各地の菓子店探訪
鹿児島県菓子店の投稿

御菓子司鳥越屋

伝統と地元への深い愛と

御菓子司鳥越屋

 鹿児島市内の喧騒を後にして、国道226号線をひたすら南下。

 やがて車は、波穏やかな錦江湾を左手に、右手には迫りくる山裾を国道に並走する指宿枕崎線が走り、運がよければ、人気の観光特急列車「指宿のたまて箱」と並走することもある海岸道路へ。巨大な石油タンクの立ち並ぶ壮観な眺めの喜入石油基地も通り過ぎ、出発してから約1時間半で、南国ムード漂う指宿市に到着しました。訪ねたお店は「御菓子司鳥越屋」です。
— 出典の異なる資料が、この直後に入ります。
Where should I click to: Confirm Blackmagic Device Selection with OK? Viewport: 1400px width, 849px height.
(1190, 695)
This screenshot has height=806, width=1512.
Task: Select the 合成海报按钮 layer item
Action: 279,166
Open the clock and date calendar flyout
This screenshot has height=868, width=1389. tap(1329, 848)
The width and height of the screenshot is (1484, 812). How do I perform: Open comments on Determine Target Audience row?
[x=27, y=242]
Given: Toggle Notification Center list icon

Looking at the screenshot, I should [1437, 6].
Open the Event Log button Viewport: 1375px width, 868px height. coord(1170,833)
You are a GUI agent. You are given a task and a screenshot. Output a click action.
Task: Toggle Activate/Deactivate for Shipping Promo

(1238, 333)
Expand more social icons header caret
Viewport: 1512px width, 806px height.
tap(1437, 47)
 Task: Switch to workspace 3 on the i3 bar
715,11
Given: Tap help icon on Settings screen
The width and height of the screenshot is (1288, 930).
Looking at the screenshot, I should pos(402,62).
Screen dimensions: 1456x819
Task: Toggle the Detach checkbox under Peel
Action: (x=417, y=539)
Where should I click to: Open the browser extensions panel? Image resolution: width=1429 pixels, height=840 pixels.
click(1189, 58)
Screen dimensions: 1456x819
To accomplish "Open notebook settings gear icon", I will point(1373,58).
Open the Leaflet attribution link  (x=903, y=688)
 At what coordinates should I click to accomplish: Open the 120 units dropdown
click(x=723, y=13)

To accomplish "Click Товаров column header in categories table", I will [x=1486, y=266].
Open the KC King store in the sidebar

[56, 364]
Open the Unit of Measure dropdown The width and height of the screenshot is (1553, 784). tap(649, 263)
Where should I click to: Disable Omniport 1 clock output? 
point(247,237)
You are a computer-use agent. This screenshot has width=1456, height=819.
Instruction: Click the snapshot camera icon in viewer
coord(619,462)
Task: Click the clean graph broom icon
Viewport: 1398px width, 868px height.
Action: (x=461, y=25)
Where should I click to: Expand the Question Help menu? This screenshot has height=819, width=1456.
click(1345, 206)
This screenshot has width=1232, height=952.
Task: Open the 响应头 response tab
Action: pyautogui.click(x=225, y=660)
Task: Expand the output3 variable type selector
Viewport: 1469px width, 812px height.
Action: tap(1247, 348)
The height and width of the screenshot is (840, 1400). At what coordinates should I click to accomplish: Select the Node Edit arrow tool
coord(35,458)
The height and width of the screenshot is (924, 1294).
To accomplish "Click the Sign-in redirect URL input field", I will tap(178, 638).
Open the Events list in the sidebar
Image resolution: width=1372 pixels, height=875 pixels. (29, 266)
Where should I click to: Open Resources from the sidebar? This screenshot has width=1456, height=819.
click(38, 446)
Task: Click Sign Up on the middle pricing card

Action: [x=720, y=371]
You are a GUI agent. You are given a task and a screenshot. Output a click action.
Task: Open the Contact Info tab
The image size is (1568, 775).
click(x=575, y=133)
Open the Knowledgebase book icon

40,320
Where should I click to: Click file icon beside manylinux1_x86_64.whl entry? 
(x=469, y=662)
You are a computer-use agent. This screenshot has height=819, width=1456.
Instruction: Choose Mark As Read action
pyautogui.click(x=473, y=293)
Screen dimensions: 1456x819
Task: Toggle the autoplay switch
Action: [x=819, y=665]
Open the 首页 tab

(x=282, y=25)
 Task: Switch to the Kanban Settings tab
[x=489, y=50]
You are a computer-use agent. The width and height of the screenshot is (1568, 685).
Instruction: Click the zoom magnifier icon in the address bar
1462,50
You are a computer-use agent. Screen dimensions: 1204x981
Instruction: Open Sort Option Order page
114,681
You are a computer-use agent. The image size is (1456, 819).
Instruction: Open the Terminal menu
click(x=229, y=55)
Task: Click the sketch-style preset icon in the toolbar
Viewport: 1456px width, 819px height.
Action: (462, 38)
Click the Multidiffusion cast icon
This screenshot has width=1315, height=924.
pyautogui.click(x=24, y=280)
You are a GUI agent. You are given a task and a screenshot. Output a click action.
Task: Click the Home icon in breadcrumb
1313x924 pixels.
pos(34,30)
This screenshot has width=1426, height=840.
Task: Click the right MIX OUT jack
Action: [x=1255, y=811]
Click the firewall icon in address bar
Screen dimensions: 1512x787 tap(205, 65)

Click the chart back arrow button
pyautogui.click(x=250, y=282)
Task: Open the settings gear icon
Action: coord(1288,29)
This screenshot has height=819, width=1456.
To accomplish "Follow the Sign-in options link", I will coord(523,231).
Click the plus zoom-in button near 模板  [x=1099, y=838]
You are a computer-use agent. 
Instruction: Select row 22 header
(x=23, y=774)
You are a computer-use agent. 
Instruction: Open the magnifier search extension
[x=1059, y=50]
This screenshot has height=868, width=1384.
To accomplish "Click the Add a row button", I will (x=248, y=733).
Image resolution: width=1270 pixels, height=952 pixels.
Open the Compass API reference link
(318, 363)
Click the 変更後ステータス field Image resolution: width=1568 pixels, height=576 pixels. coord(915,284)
 種子島でポップコーンを販売していたという曽祖父が、1919年にこの地に店を構え100数年、現在の店主は4代目の鈴木芳乃さん。弾ける笑顔が魅力的な方です。それもその筈、令和3年には指宿市の観光親善大使「いぶすき菜の花レディ」として活躍していました。指宿市を離れていた時期もあったそうですが、よそに出たからこそわかる地元の素晴らしさ。年齢とともに地元愛も深まり、地域観光にも積極的に関わるようになったそうです。

鳥越屋銘菓

 代表銘菓の「いぶすき路」は、中はしっとり優しい甘さのサツマイモ餡、皮にまぶしたシナモンとの相性は抜群で、県内外に多くのファンを持つお菓子です。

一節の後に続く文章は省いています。